Il ne s’agit pas ici de porter un jugement de valeur sur les uns et les autres, mais bien de mettre des faits dans un contexte précis :
- une population exigeante se donnant parfaitement le droit de revendiquer des droits et qui a sa propre vision des solutions pour faire sortir le pays de sa crise multidimensionnelle ;
- un système gouvernant en recherche d’élargir sa légitimité via un dialogue avec le Hirak et qui priorise des solutions dans le cadre constitutionnel actuel ;
- une situation économique et géopolitique plus que sensible du fait des paramètres cités plus haut.
Quelle issue pour mettre fin à une telle situation ?
Sans évoquer les conditions difficiles dans lesquelles a été gérée la situation en Algérie pendant les 11 mois qui ont précédé l’élection présidentielle, sur le plan politique et économique, il y a lieu de tenir compte du fait que le pays est incapable de subir le même niveau de pression à court ou moyen termes.
Si un pays organisé comme la Tunisie souffre encore des résultats de sa tentative de reconstituer son système politique grâce à une Constitution consensuelle qui a tardé à voir enfin le jour, il y a fort à parier que la situation de désorganisation qui prime en Algérie, et il faut le reconnaître, risque de durer plus d’une décennie, du fait des tendances hétérogènes des différentes revendications politiques que tout le monde estime, à tort ou à raison, qu’elles sont des préalables pour la construction d’une véritable économie.
Mais est-ce pour autant vrai ? Si la situation économique est le résultat direct des choix politiques, au vu de la prééminence du politique sur tous les autres domaines en Algérie, avec comme condiment la prééminence d’une classe politique (des deux pouvoirs : législatif et exécutif) pleinement inscrite dans la médiocrité, l’allégeance et la corruption, n’y aurait-il pas une voie intermédiaire pour débuter la mise sur les rails de l’économie du pays ?
Est-ce qu’un système gouvernemental ayant les caractéristiques promises par le président de la République lors de la campagne électorale, pour peu que les promesses soient entièrement tenues, ne serait pas une voie qu’il serait intéressant d’exploiter ? C’est-à-dire un gouvernement technocrate avec un élargissement des prérogatives et des pouvoirs, d’une part, et la séparation entre la politique et l’argent, d’autre part.
Peut-être ! Mais deux conditions préalables, au moins, sont à satisfaire pour pouvoir commencer à exploiter cette piste :
- Un très haut niveau de compétence dans chaque secteur avec une expérience avérée, en complète rupture d’appartenance à l’ancien régime du temps du président déchu.
- De réelles mesures de grande envergure pour la grande entreprise qu’est la restructuration du socle économique.
Outre le temps court de mise en oeuvre des décisions y afférentes, le paramètre qui renforce la plausibilité de la thèse est qu’il est possible d’agir sans recourir à de profonds changements ou de réformes fondamentales du point de vue constitutionnel et politique, bien au contraire.

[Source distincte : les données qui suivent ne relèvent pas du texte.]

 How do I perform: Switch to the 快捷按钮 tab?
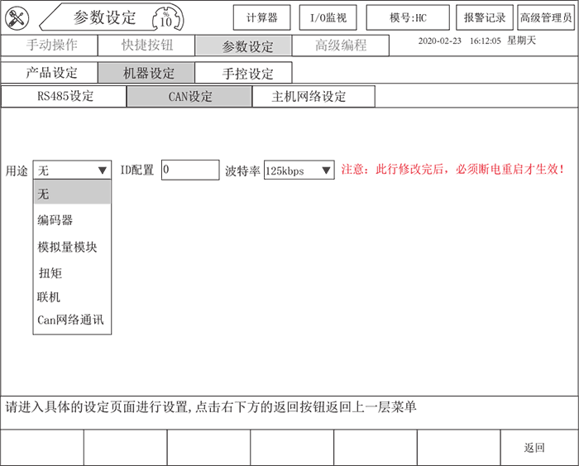146,46
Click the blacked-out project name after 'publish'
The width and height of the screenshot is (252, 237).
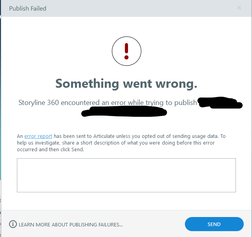pyautogui.click(x=218, y=103)
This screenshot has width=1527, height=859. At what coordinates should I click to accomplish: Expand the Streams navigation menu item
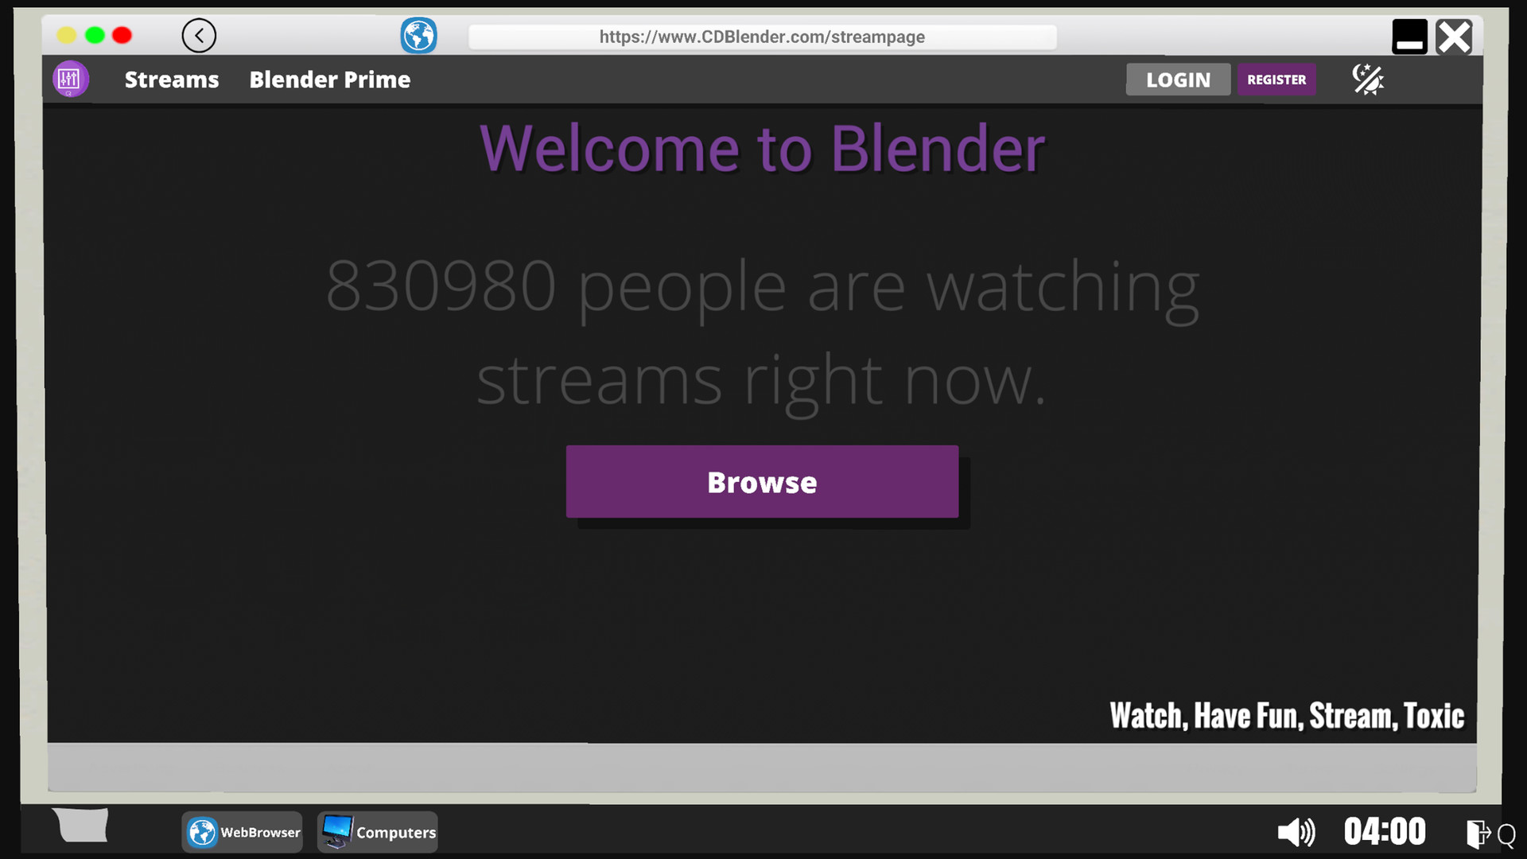[171, 79]
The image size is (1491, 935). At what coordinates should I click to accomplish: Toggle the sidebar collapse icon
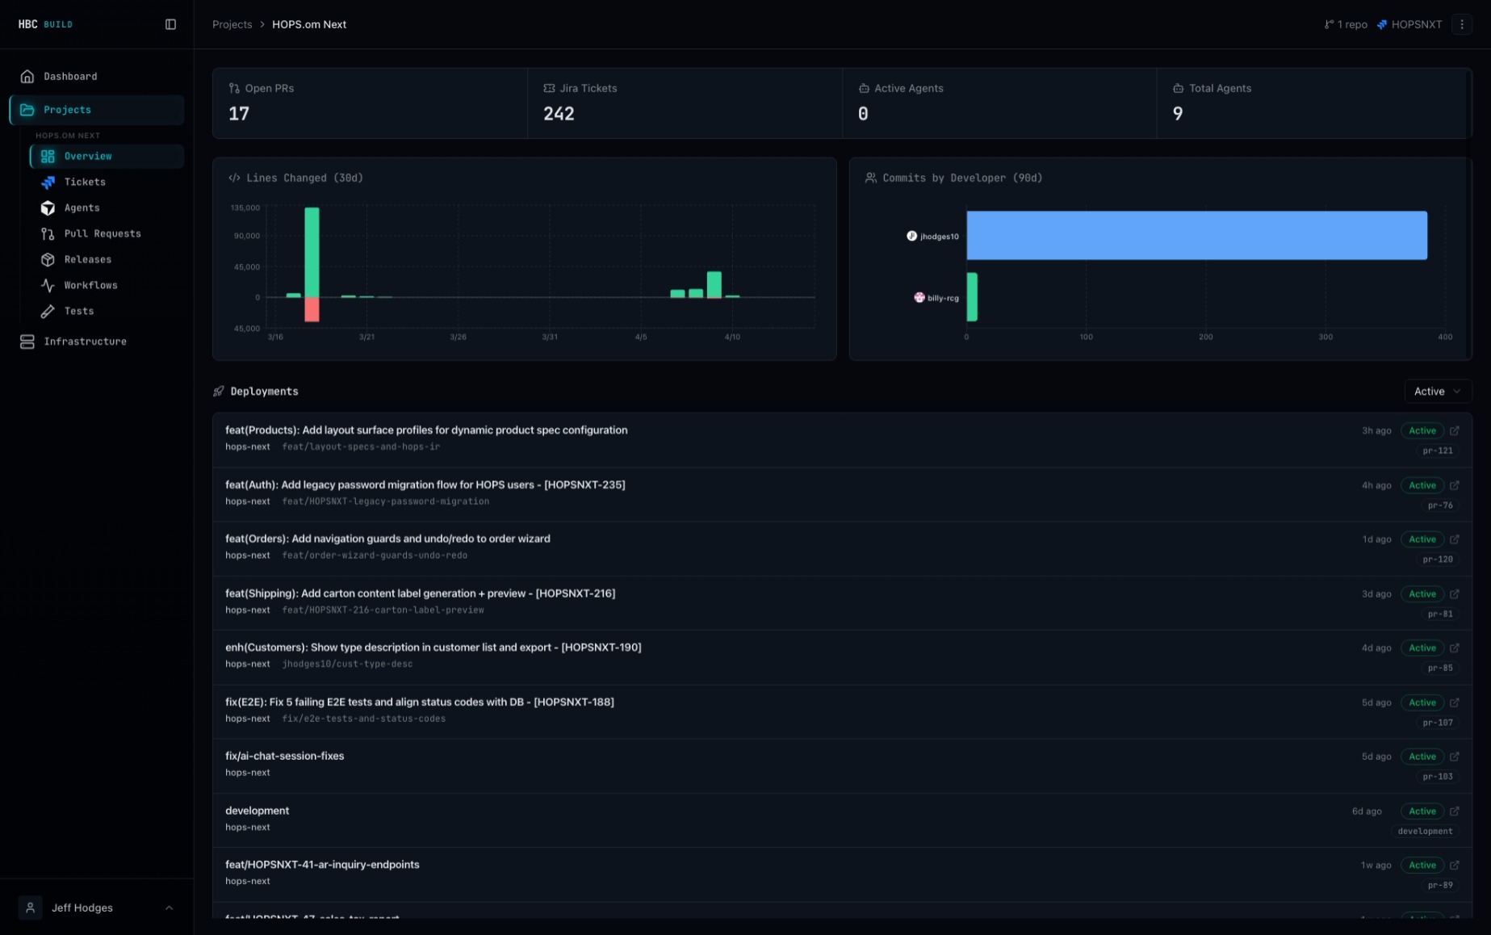pos(170,24)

La bonne gouvernance fait appel surtout à une bonne vision stratégique et une méthodologie de mise en application.
Afin de recadrer ces idées, il y a lieu de préciser, de rappeler et de prendre en compte que ce n’est pas la nature et la complexité de la réalisation des revendications populaires qui renforcent le penchant vers cette tendance, mais bien le contexte délicat qui force à la prise de décisions rapide qui ne peut se faire dans l’état actuel des choses. Si les conditions économiques s’y prêtaient, le temps n’aurait pas posé de problème jusqu’à la mise en place de solutions consensuelles.